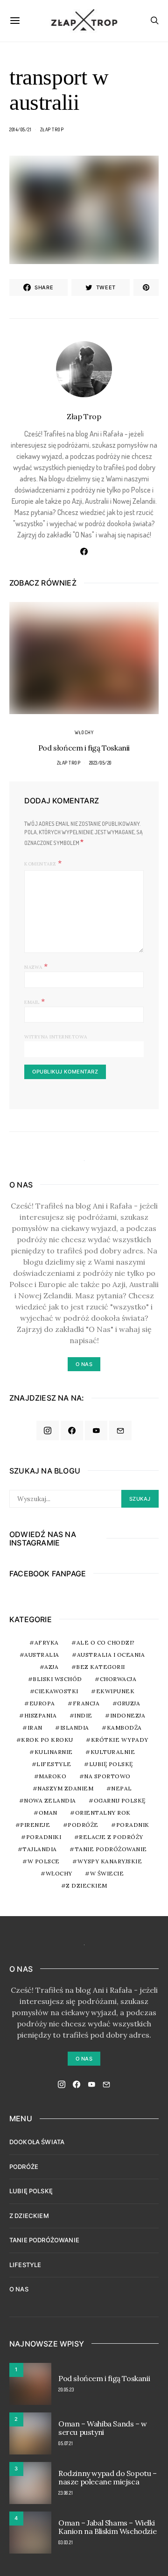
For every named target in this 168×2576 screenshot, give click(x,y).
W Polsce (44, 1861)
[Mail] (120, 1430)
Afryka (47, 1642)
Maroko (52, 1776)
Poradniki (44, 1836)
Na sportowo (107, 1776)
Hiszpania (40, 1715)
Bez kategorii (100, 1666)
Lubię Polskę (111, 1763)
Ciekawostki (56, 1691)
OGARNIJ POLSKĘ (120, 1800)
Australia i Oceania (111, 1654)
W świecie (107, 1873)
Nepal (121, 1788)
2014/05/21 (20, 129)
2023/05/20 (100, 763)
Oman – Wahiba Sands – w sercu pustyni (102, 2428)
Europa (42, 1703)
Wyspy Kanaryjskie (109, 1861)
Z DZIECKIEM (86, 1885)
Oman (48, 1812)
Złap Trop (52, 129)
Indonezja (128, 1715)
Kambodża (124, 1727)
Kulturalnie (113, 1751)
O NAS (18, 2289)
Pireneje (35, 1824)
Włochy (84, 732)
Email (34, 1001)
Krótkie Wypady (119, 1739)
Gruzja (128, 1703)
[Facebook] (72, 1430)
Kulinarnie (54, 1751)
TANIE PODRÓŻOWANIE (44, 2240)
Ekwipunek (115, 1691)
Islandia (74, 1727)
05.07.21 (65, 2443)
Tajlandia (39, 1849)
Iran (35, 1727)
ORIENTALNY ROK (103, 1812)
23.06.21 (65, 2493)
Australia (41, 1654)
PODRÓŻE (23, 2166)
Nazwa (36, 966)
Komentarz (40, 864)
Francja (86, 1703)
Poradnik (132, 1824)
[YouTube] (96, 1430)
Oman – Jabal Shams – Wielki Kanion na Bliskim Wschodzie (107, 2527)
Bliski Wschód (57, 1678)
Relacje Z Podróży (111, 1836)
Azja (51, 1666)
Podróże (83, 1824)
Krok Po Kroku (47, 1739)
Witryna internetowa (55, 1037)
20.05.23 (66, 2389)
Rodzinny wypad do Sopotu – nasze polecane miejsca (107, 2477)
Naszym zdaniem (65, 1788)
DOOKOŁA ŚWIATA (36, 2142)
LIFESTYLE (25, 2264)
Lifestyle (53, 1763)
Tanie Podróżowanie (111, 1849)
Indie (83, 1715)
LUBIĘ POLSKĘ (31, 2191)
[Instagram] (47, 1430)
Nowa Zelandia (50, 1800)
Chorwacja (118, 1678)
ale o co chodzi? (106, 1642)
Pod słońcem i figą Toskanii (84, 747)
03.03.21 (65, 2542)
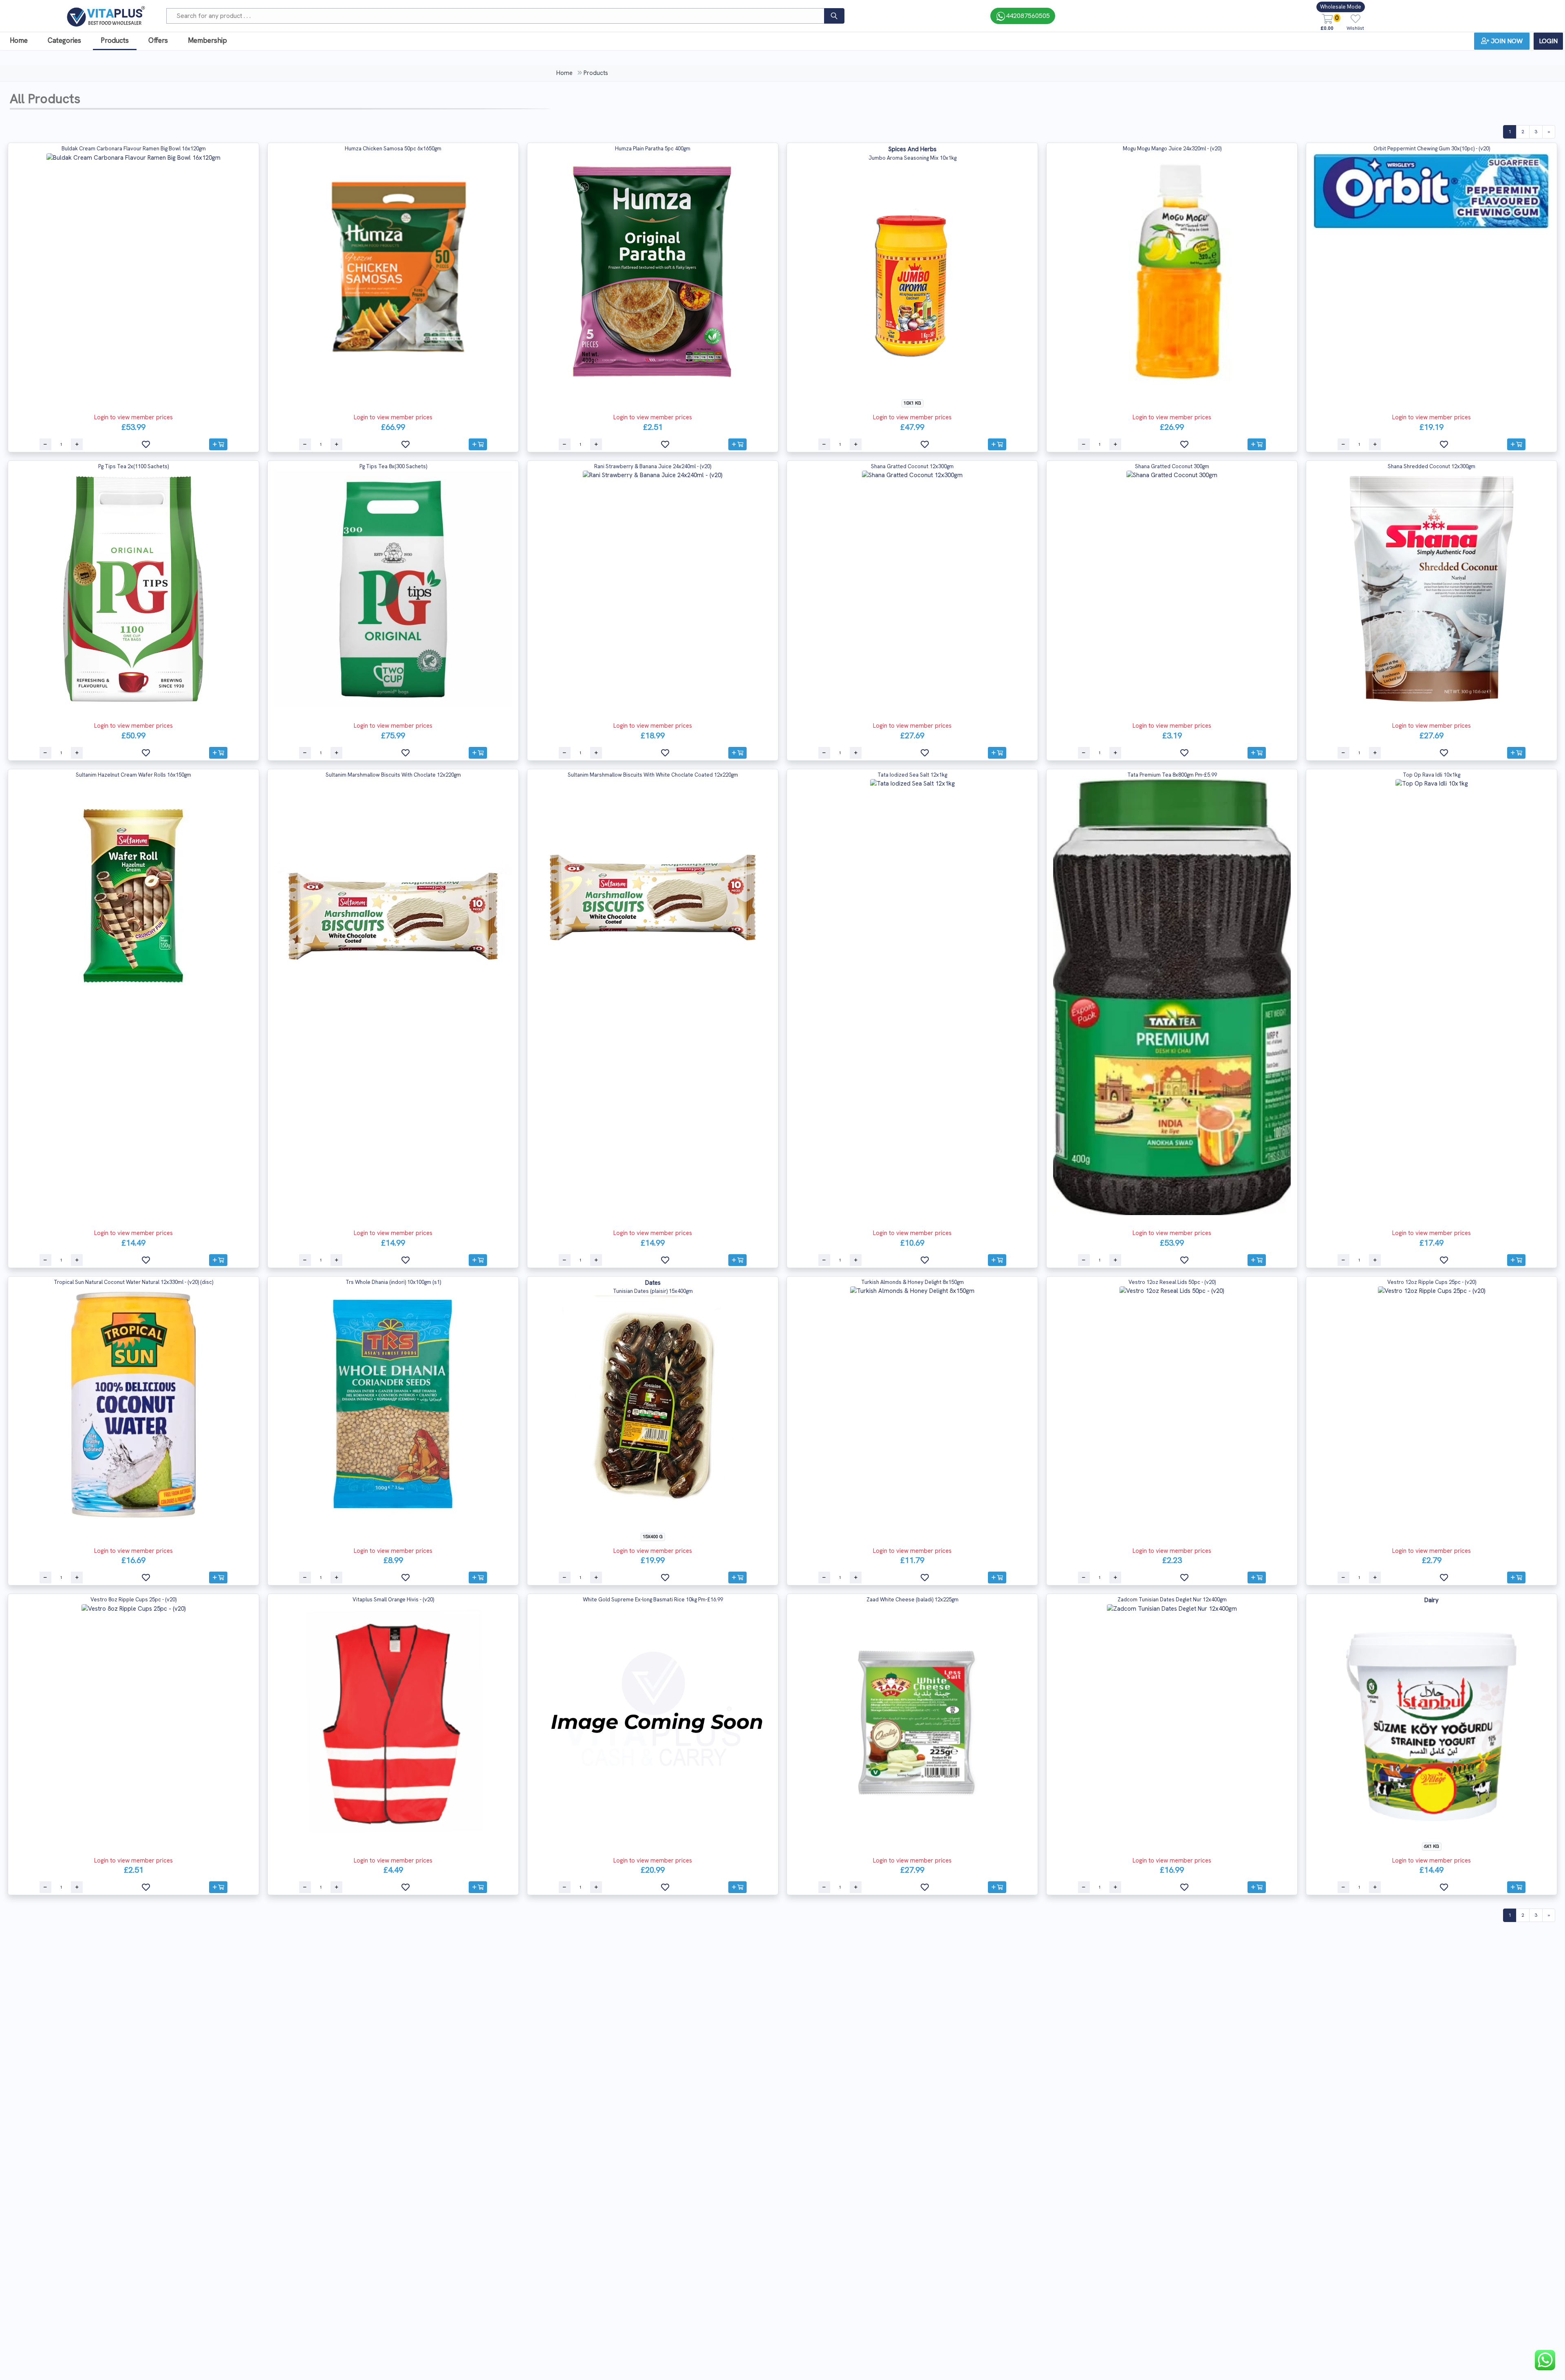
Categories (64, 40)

+===+

* _Work to complete_
Some lines above contain the word "Oman". Copy each of them.

* _Problem solution_
Oman – Wahiba Sands – w sercu pustyni (102, 2428)
Oman (48, 1812)
Oman – Jabal Shams – Wielki Kanion na Bliskim Wschodzie (107, 2527)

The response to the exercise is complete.